What this task involves -> Copy the part of the records that opens with the line containing "Task: Click the 65 price axis label" and runs through the end of the records, swapping "arrow" for "button" and changing nothing else. Omit the pictures.

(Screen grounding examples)

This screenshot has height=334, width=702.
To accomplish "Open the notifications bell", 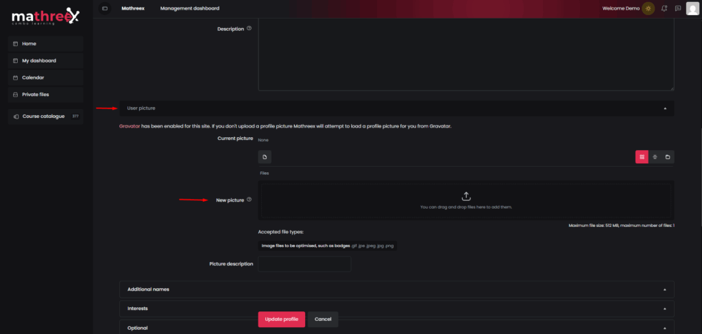I will point(664,8).
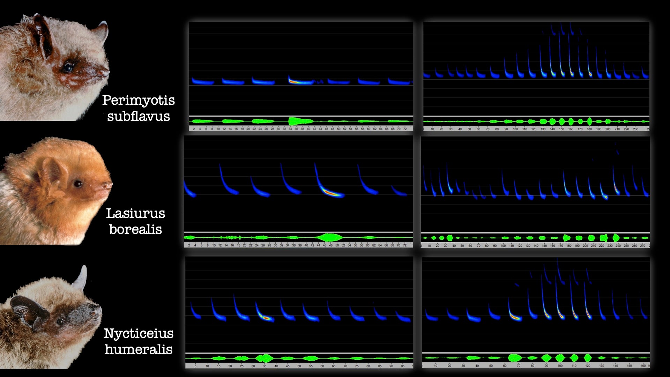Click the 180 mark on top-right time ruler

coord(589,129)
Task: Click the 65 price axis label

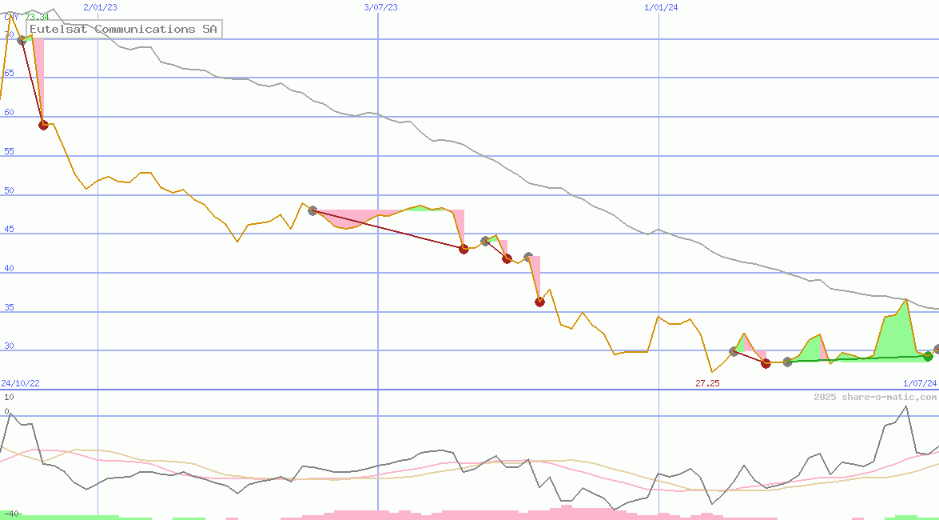Action: (9, 73)
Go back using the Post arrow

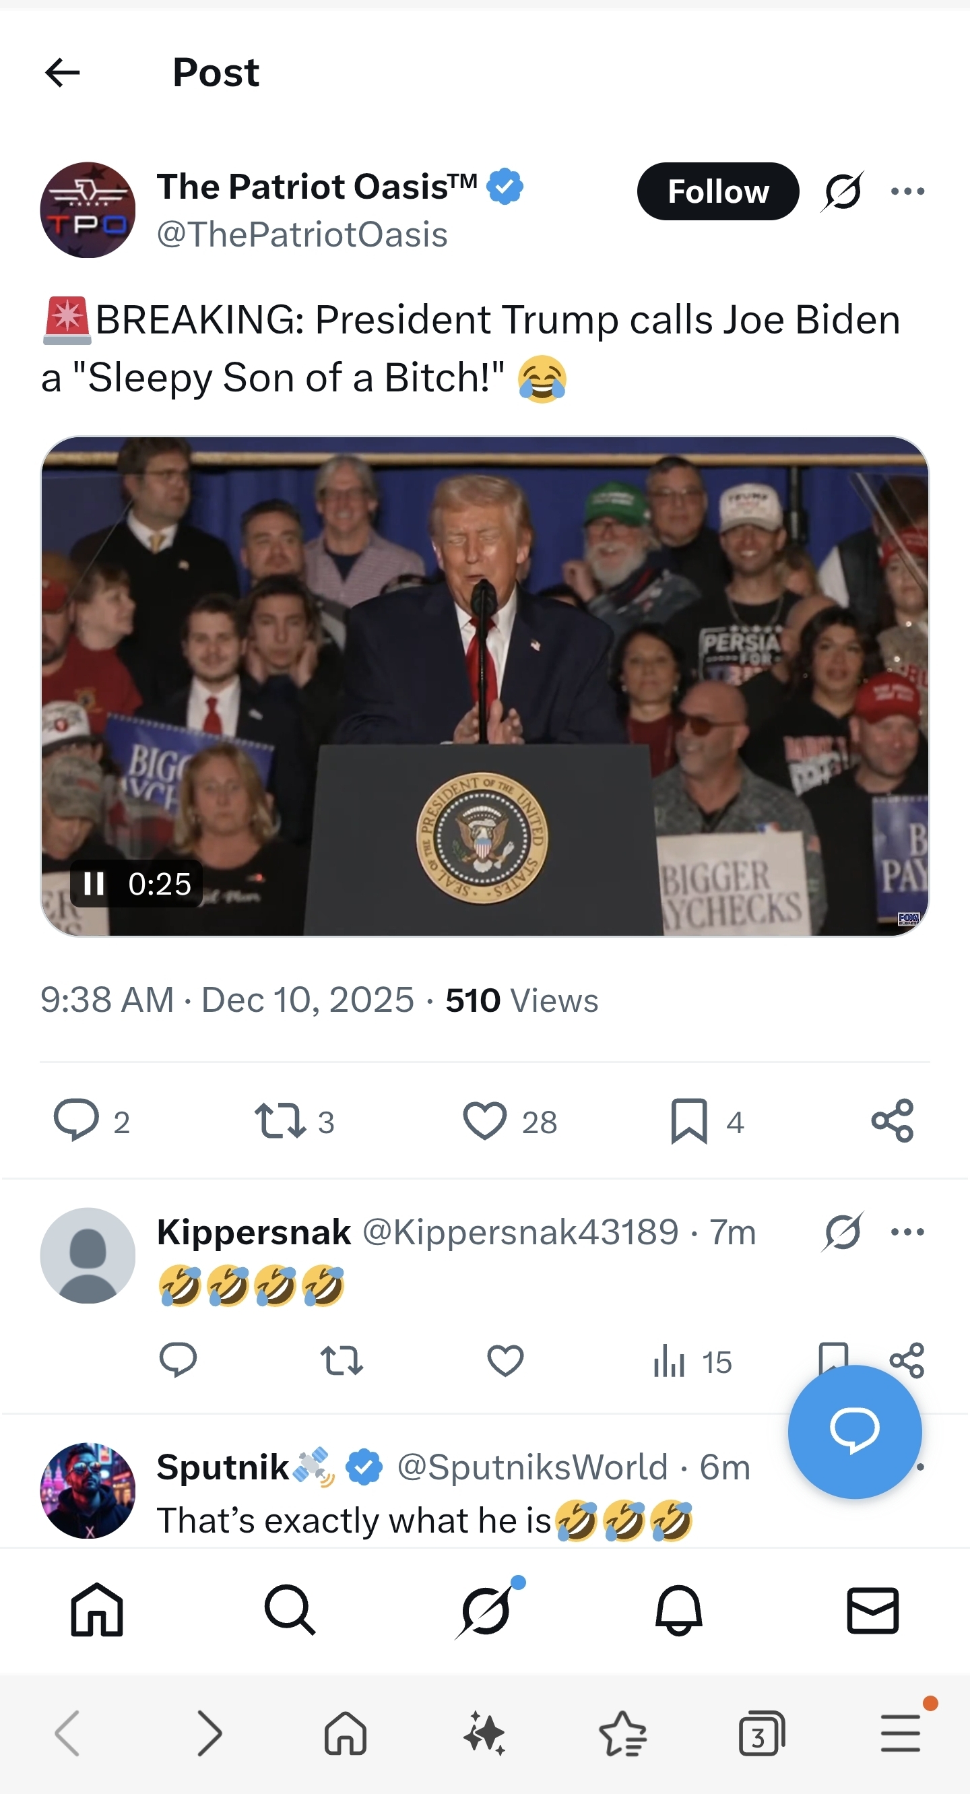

Output ->
Task: Click the 65 price axis label

Action: (9, 73)
Go back using the Post button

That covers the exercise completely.